Hold regular meetings A preliminary meeting will help everyone to determine if they can indeed work together and will help to articulate the commitment expected from participants. Members should agree on a name and set guidelines as to how the club will be organised and run with all the attendant responsibilities. Investment clubs typically meet monthly to discuss investment options, and to make investment decisions. It is important to review club financials, individual investment progress and any cash balance available for investment. Meetings should hold in an appropriate venue with few distractions and should follow the formal meeting process; it is important that meetings are run efficiently so that they don’t become tiresome making members struggle to attend.

Financial commitment After a member contributes an initial lump sum for investment purposes, the typical investment club requires a monthly contribution from members. Some clubs are flexible and do not impose a set amount that members must contribute. Members should be comfortable with the level of financial commitment required so that no one is hard pressed to come up with the monthly minimum contribution. Small investments may frustrate investors who want to commit larger amounts of cash in the hope of seeing a larger return. Some members may fall short on occasion as unexpected expenses come up, and a large monthly contribution may eliminate members over the long run. Ideally, your investment club contributions shouldn’t be the only investment you are making. You should also be contributing to your Retirement Savings Account (“RSA”) and building other personal savings and investments.

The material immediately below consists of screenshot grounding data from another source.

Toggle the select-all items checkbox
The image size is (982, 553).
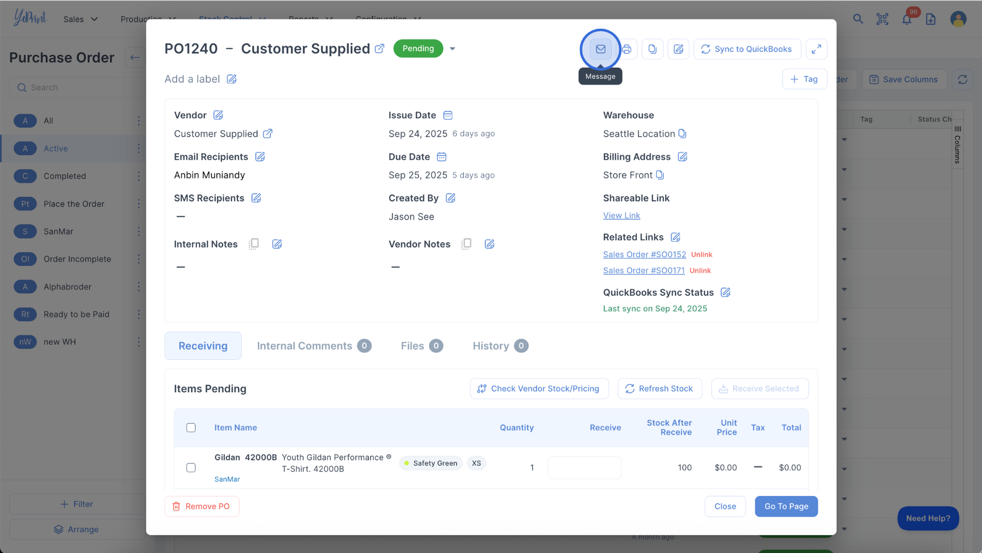(191, 428)
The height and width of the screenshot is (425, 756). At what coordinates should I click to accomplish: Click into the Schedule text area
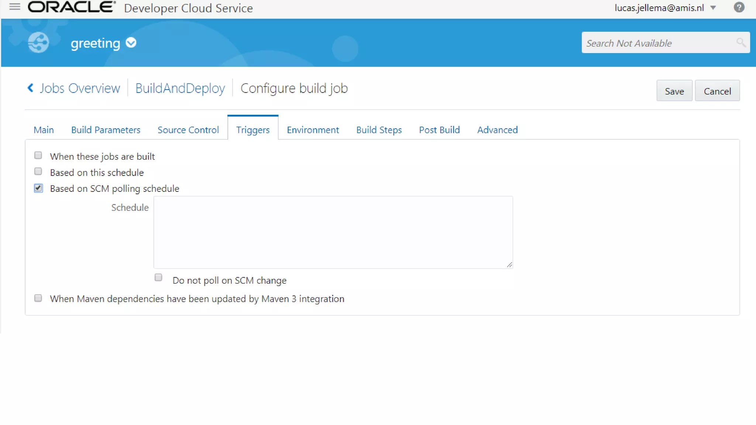pyautogui.click(x=333, y=232)
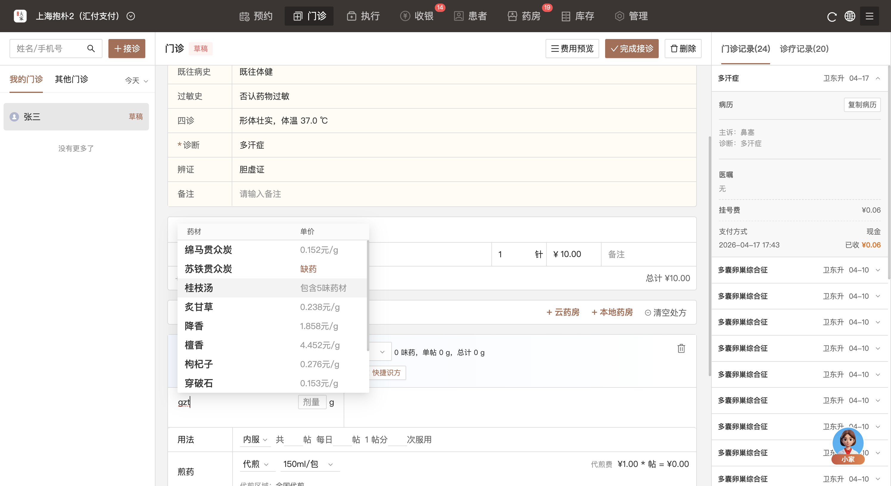Expand clinic switcher next to 上海抱朴2

131,16
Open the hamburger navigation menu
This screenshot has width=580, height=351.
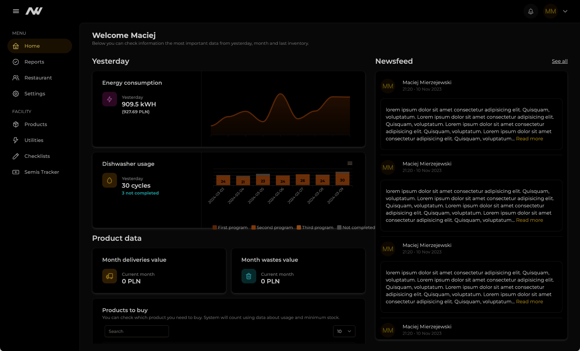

Who does what? Officers should be elected early on as it is important to be clear as to who does what. Typically, a Chairperson presides over meetings and a deputy in their absence. The Club Secretary keeps a record of minutes, and sends out reminders of upcoming meetings whilst the Treasurer coordinates financial matters relating to subscriptions, and keeps records of the club’s holdings as well as each individual member’s holding. The ability of this member is critical to the success of the club so this role must be selected carefully. To enhance the experience of individual members and make them feel more involved, some investment clubs limit the amount of time each member can hold a particular role. This will also diminish the chance of certain members becoming too controlling.

A good learning opportunity While the primary motivation is to make money, investment clubs are also a great way for investors to share ideas and learn about the market; indeed one of the greatest benefits of an investment club is the learning opportunity it provides. Money matters can be complicated and learning about the different types of securities, investing styles and strategies can be hard to do alone.  Through an investment club, one can benefit from the support and encouragement of “like minded” people, who have a similar interest in investing. An investment club encourages the sharing of knowledge and experience between members. As the group becomes more knowledgeable, the quality and challenge of investing becomes more exciting. Through presentations, seminars, guest speakers, and assigned readings on related topics, members will be educated on the options available and learn the basic concepts of investing. The media also provides a plethora of investment ideas and information.

Have a long-term view If your time horizon is only a year or less an investment club might not be appropriate for you as you need only invest in short term instruments. Investing is a long-term pursuit. It is impossible to time the market accurately and to pick winning investments all the time. A short-term horizon makes it difficult to manage the club’s money effectively. When an investment club is properly set up and managed, not only can it provide members with decent returns, but it can provide them with an invaluable educational experience as well as a supportive friendly atmosphere that makes investing all the more rewarding.